# [Instructions for the task]
Update the entries from the beginning through the line containing "Action: point(686,73)" by replacing "currency" with "coin", leaving everything else unchanged.

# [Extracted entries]
● ● ●

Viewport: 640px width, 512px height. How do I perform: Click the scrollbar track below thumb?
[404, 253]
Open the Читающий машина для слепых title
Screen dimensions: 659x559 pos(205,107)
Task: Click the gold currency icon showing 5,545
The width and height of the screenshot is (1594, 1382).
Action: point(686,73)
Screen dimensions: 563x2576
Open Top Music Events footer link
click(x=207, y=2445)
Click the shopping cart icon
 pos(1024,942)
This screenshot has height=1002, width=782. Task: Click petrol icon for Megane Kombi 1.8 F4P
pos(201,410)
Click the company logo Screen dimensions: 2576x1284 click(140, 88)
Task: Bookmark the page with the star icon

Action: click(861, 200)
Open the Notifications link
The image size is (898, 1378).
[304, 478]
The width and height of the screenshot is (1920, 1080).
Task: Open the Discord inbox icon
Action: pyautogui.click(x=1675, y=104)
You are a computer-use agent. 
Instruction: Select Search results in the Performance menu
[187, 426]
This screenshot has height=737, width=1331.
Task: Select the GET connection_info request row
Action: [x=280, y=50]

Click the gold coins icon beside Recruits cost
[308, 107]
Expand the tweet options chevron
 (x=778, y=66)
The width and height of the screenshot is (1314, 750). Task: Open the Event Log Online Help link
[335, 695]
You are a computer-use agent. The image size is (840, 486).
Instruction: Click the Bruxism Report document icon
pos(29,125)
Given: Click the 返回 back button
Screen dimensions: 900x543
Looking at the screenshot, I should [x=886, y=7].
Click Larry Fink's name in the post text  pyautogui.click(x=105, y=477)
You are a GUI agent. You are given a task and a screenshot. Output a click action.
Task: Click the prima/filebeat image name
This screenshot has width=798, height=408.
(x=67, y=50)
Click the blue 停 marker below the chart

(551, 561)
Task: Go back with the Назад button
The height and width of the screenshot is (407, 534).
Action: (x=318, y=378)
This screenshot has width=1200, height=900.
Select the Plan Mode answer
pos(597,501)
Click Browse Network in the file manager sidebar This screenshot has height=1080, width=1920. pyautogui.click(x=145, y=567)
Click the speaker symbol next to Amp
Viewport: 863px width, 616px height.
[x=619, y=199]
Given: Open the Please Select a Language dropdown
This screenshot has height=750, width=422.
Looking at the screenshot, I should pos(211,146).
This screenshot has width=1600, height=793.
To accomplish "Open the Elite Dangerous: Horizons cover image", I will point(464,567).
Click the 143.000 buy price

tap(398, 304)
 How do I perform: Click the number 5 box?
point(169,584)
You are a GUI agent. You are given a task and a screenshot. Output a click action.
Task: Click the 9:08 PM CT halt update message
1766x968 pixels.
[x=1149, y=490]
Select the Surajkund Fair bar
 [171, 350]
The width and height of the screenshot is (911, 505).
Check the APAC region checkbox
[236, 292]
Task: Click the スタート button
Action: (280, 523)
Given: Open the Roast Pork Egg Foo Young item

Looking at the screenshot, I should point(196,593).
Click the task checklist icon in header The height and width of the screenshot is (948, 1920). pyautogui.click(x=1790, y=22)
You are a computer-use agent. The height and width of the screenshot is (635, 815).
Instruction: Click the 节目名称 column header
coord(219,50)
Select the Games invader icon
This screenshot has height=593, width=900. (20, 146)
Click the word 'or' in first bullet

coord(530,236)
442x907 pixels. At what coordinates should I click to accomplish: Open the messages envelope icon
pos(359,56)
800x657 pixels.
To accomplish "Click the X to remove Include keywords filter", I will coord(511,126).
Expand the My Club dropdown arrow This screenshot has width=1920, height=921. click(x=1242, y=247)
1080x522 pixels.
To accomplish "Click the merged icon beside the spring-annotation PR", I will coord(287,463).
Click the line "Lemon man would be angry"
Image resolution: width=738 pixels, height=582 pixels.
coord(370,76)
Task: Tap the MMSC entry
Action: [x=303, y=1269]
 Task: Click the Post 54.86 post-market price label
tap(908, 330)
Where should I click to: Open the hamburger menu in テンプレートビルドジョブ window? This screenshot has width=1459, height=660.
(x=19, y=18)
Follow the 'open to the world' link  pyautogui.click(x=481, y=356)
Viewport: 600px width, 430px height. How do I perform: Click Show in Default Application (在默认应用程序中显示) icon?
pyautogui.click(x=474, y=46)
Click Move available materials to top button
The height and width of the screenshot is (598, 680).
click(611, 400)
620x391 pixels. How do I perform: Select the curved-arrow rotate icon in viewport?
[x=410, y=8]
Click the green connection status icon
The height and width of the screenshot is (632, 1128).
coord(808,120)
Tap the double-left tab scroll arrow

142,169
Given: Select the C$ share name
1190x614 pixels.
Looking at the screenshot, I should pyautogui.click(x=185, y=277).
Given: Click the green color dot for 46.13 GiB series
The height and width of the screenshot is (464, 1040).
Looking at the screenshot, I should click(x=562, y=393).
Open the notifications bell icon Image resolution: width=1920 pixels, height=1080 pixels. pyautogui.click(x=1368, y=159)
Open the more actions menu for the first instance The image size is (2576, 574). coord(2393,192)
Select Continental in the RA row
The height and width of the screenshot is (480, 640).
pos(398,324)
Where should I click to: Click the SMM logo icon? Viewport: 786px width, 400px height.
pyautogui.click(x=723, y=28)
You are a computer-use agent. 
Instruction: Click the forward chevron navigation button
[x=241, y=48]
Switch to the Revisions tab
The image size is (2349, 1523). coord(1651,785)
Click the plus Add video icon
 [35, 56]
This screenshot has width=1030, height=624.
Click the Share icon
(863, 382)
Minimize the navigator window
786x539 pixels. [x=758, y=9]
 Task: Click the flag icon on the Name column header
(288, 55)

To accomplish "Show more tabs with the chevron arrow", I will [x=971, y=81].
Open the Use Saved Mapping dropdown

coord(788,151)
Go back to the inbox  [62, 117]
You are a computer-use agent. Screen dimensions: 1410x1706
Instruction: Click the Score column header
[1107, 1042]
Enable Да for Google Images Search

● ● ●

# [Task response]
Viewport: 640px width, 512px height. How do I perform: Click the scrollbar track below thumb?
[404, 253]
Open the Читающий машина для слепых title
Screen dimensions: 659x559 pos(205,107)
Task: Click the gold coin icon showing 5,545
The width and height of the screenshot is (1594, 1382).
Action: point(686,73)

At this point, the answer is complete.